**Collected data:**
▬▬▬▬▬▬▬▬▬▬

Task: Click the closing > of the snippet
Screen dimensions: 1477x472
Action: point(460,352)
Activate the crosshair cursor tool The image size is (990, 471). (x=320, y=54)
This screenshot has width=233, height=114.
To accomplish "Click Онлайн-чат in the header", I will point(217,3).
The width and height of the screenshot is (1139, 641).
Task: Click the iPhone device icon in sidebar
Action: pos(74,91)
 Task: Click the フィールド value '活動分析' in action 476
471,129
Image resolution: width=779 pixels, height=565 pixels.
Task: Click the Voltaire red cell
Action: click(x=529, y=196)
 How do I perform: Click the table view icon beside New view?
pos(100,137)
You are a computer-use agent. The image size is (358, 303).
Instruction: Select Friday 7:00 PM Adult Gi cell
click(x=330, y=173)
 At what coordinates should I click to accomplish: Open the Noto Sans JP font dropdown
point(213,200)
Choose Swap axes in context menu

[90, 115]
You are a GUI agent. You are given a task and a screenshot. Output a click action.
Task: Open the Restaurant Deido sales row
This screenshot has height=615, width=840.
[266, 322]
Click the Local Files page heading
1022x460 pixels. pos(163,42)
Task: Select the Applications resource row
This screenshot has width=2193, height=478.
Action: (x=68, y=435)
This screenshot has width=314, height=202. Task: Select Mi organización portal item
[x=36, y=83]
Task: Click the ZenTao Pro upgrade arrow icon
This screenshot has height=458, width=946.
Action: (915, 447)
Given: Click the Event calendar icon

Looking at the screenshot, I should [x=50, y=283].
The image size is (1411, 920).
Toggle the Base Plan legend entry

▬▬▬▬▬▬▬▬▬▬

**TASK TO COMPLETE:** Tally the lines in the records above that contain the string "size" and report only the tally.

**EXPECTED ANSWER:** 3